__Excerpt to read__.
*** Begin section ***

3 800 mL or 1 liter beakers

Hot Water

Dry Ice

Thermal Gloves

Gloves and Goggles



Show class gas tubes. Line up the 3 beakers in a row.  Put hot water in one, nothing in the middle one and a few small chunks of dry ice in the 3rd.  Put one tube in each beaker. The cold tube will  clear up with green liquid forming on the bottom of the tube. The hot tube turns dark brown. Melting point of nitrogen (IV) oxide is -11.2 C and boiling point is 21.2 C. The solid state is exclusively N2O4, while the liquid is a mixture.

                2 NO2 (g) <---> N2O4 (g)     dH = -57.20 kJ/mole

Nitrogen (IV) oxide gas is in equilibrium as a mixture of a monomer (NO2) and a dimer (N2O4). Nitrogen dioxide is reddish brown, dinitrogen tetraoxide is colorless. Impurities can impart a blue-green color to it.

Dimerization is exothermic, however dimerization leads to a decrease in entropy, and because of the entropy decrease, the free energy increases as the temperature increases, shifting the equilibrium toward NO2, as indicated by dG = dH - TdS.

Dark tube = LA smog

Room temp tube = San Diego smog

Cold tube = Smog during Rose Bowl


2NO2(g) = N2O4(g)     enthalpy of dimerization = -57.2 kJ/mole

Dimerization causes a decrease in entropy = -175.83 J/degrees Kmole

dG = dH -TdS increases as temps increases, indicates that equilibrium shifts toward NO2 as temp increases.

*** End section ***

__Input records__.

*** Begin section ***

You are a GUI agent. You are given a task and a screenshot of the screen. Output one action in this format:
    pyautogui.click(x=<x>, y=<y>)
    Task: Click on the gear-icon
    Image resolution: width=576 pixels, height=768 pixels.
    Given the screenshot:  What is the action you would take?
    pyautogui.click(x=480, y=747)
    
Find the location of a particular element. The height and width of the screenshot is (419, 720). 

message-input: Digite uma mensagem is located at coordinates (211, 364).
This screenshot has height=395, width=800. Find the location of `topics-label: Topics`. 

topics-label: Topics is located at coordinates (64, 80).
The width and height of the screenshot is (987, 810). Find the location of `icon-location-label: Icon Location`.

*** End section ***
*** Begin section ***

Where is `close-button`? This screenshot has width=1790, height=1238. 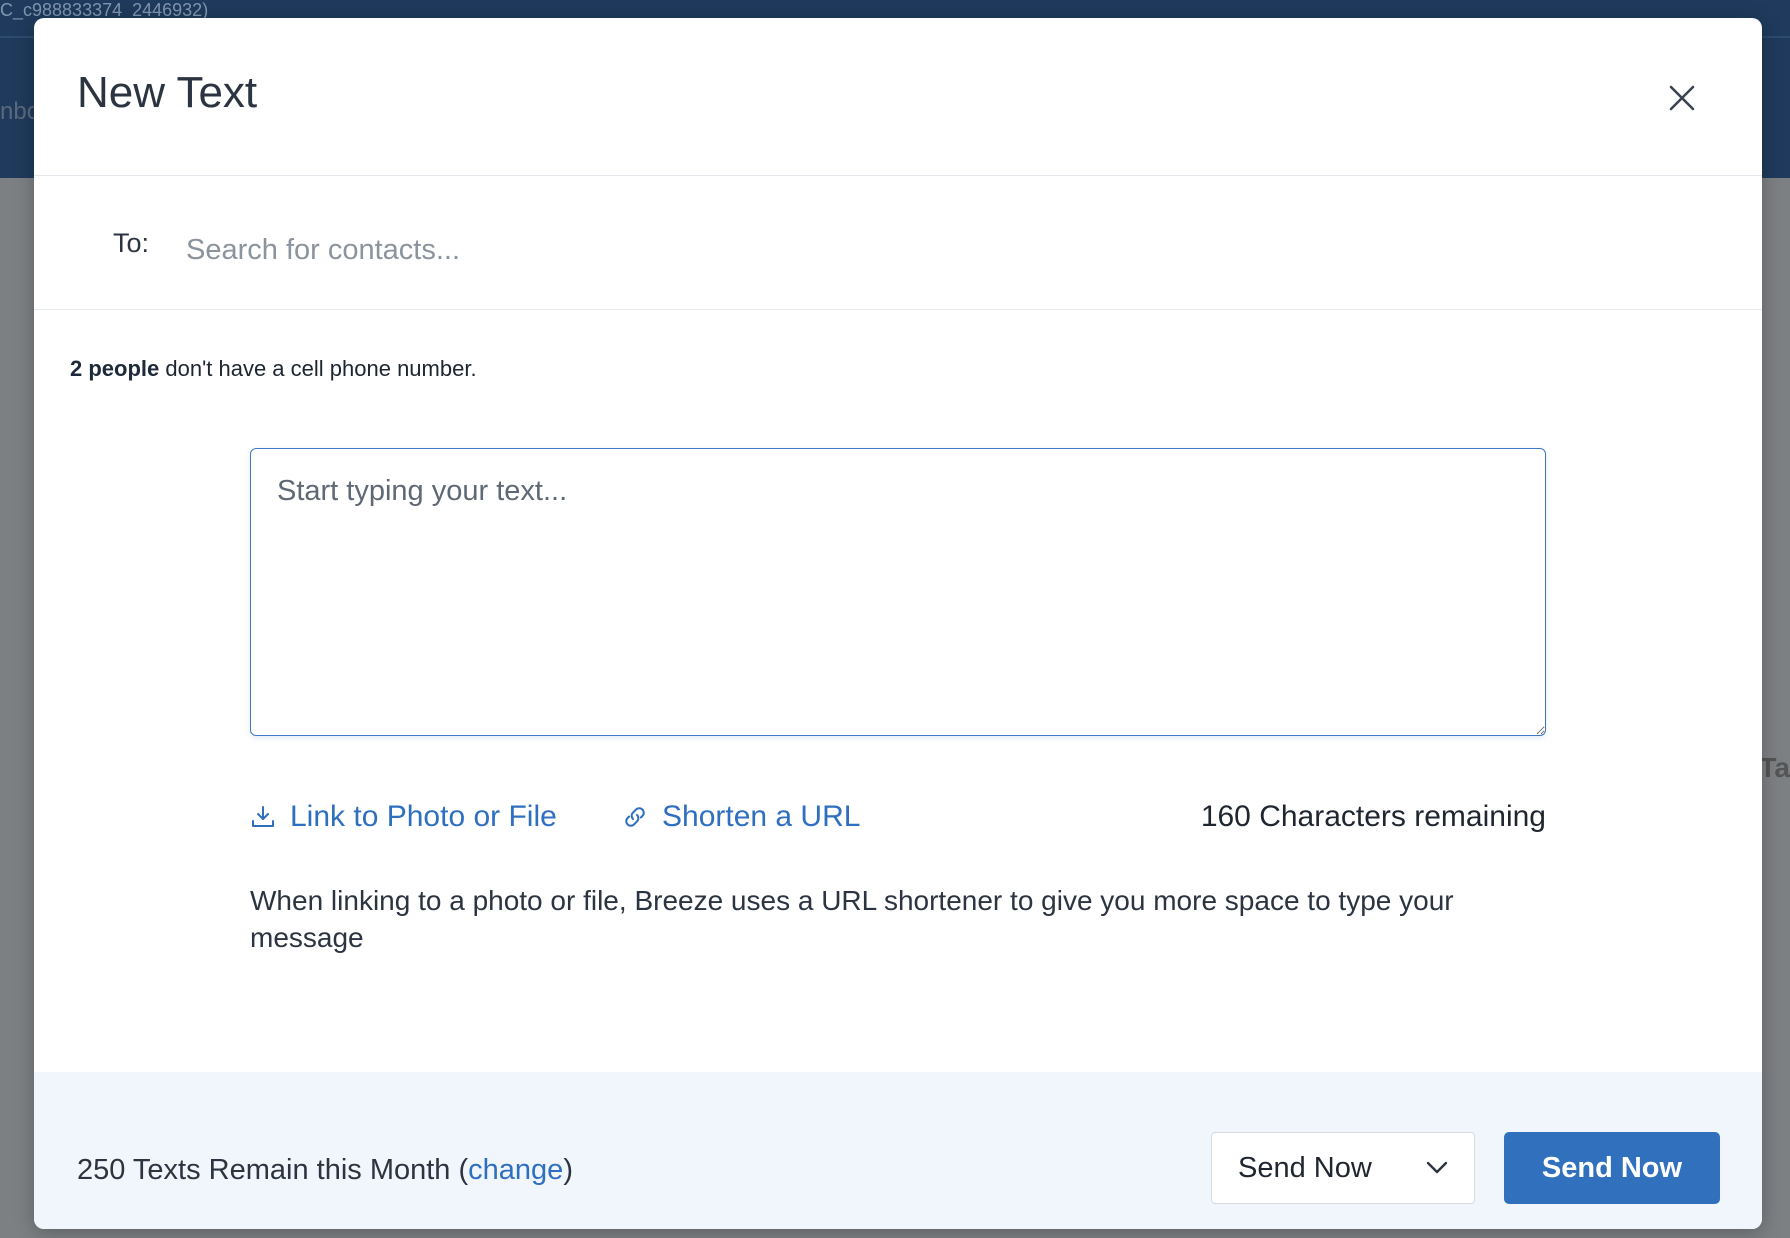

*** End section ***

__Task item A__. In the nitrogen dioxide demonstration notes, what color is nitrogen dioxide?
__Task item B__. Locate every line of the rows that contains the string "icon", and copy each such line.

__Final answer A__. Reddish brown.

__Final answer B__.
    Task: Click on the gear-icon
The width and height of the screenshot is (987, 810). Find the location of `icon-location-label: Icon Location`.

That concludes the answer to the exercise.